Our gut plays host to over one hundred trillion microbes, more than the number of cells that make up our entire bodies. This microbiome plays a crucial role in digestion and absorption of food and immune-system construction, but recent research has found that gut bacteria can affect your health in a startling variety of ways.
Gut bacteria affects body weight, fat, and good cholesterol
Because of its important role in digestion and absorption, it makes sense that gut bacteria can affect your health in terms of weight, but new research published in Circulation Research, an American Heart Association journal, has also found that gut bacteria can affect your cardiovascular health. Only 30% of the gut microbiome has been mapped, and researchers in the study were happy to contribute further to that percentage with new evidence that the gut biome goes way beyond digestion.
Jingyuan Fu, Ph.D., study lead author and associate professor of genetics at University Medical Center Groningen in the Netherlands, pointed out that the health of the gut biome can now be a good predictor of cardiovascular health, saying:
“Our study provides new evidence that microbes in the gut are strongly linked to the blood level of HDL (good cholesterol) and triglycerides and may be added as a new risk factor for abnormal blood lipids, in addition to age, gender, BMI and genetics.”
Gut bacteria affects the joints
Because gut bacteria plays a role in developing the immune system, it seems logical to make the connection between autoimmune disorders and problems in the gut. Jose Scher, a rheumatologist at New York University, made this connection and conducted two studies to see if this connection was verifiable. He found that abnormalities in the gut bacteria did, indeed affect the health of the joints and contribute to autoimmune disorders.

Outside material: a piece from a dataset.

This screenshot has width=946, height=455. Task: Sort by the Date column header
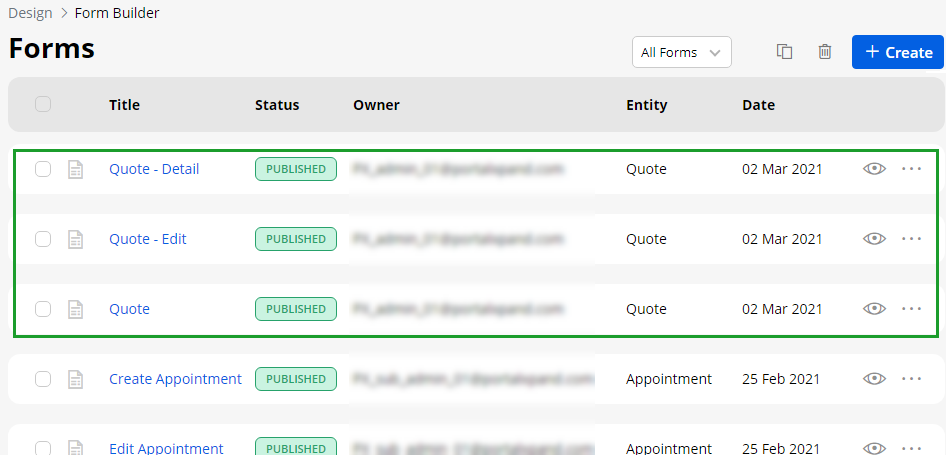coord(758,105)
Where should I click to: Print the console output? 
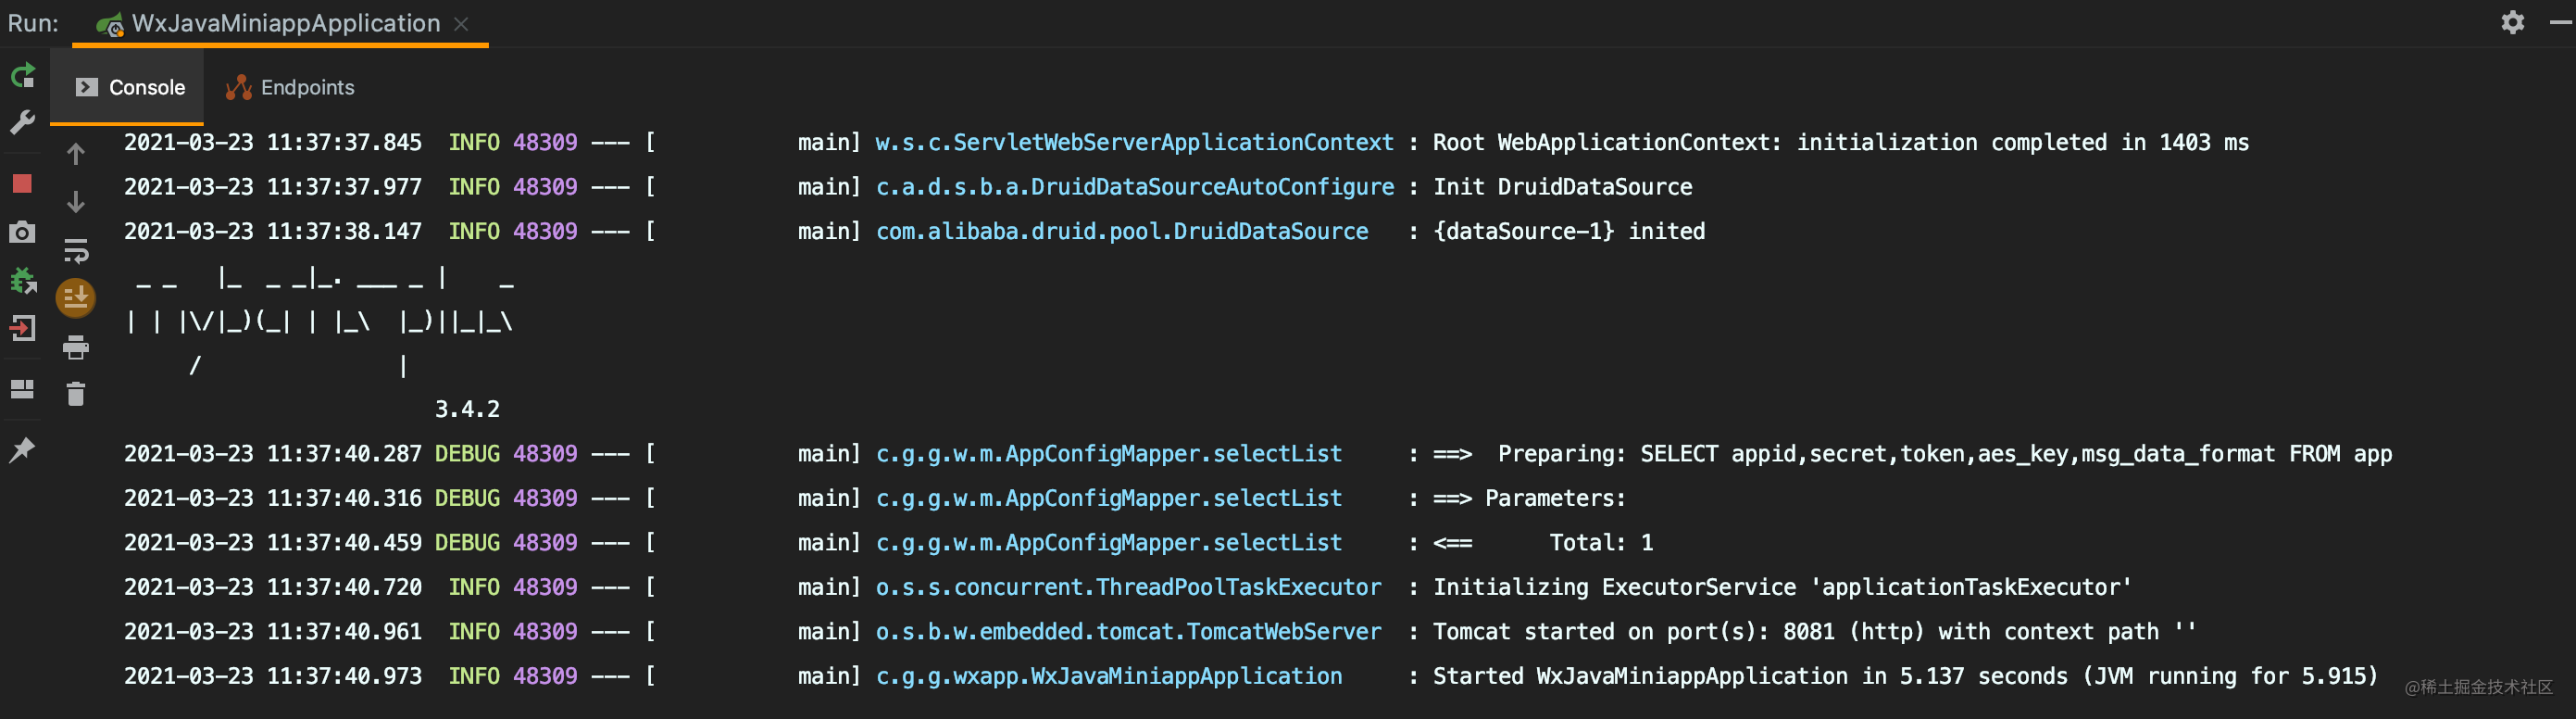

- Rheumatoid arthritis: In this study, Scher found that people with rheumatoid arthritis were more likely to have Prevotella copriin their gut than those without the disease
- Psoriatic arthritis: Scher also found that people with this type of autoimmune disorder had lower levels of certain types of healthy gut bacteria
Researchers are continuing to look at the rise of autoimmune disorders in the developed world, possibly as a consequence of increased antibiotic and anti-bacterial soap use. Both of these substances alter the environment of the gut, destroying not only the bad bacteria but also the good bacteria. This change affects not only how the gut functions for digestion but also how it works to support the immune system in the body.
New York University microbiologist Martin Blaser believes widespread overuse of antibiotics is largely to blame for our weakened gut bacteria, saying:
“Our microbiome has changed significantly over the past century, and especially over the past 50 years. We’re losing microbes with each generation; they are going extinct. These changes have consequences.”
In Blaser’s own research, these consequences include a lack of Helicobacter pylori, a crucial gut bacteria that is present in only 6% of children in the U.S. This lack has been associated with an increased risk of asthma, which is susceptibility of the lungs to be affected by airborne irritants. The rates of asthma in the U.S. have risen almost 28% in the last 30 years. These rates are nearly non-existent in developing countries where antibiotic use is rare.
Gut bacteria affects brain function
It makes sense that gut bacteria would affect the health of the immune system, but what about brain function? New research is linking brain function and conditions such as autism with gut health (or lack thereof). Many researchers have noted that people with autism often have a gastrointestinal issue as well (e.g., gluten sensitivity, food allergies, and digestive troubles).
A study from the California Institute of Technology (CIT) focused on a common species of gut bacteria called Bacteroides fragilis. In children with autism, B. fragilis is found in smaller amounts. Researchers fed laboratory mice this human bacteria and observed as the mice displayed fewer symptoms of autism. They appeared less anxious and interacted more with their fellow mice.
Researchers in this study have identified one possible explanation for this change. B. fragilis seems to ameliorate the autism-like symptoms seemingly caused by 4-ethylphenylsulphate, or 4EPS, produced by gut bacteria and present at levels 40 times higher in mice with autism symptoms than those mice without symptoms. Microbiologist Sarkis Mazmanian from CIT believes this breakthrough research could indicate that for some people, changing the gut microbiome could become a viable treatment option for autism.
Other research has found similar links between certain gut bacteria and decreased symptoms of depression and anxiety. One study compared the effects of Lexapro, a popular antidepressant, and bifidobacterium, finding that both reduced levels of stress hormone and increased perseverant behaviors in mice. This research is still in its infancy, but more researchers are moving to human trials as evidence points to positive results in neurological and mood disorders by altering gut bacteria.
So how does gut bacteria affect your health, and what are the implications for the various conditions it can treat? Imagine being able to skip the prescription pain medications and invasive treatments to see improvements in rheumatoid arthritis simply by eating a Mediterranean diet or a vegan diet. With this research you may be able to improve mood and relieve the symptoms of depression and anxiety by taking a probiotic or eating a daily cup of bacteria-rich yogurt. Gut bacteria is still an emerging area of promising research for all kinds of conditions, but with positive results more time, attention, and research dollars may increase the speed of potential discoveries and treatments.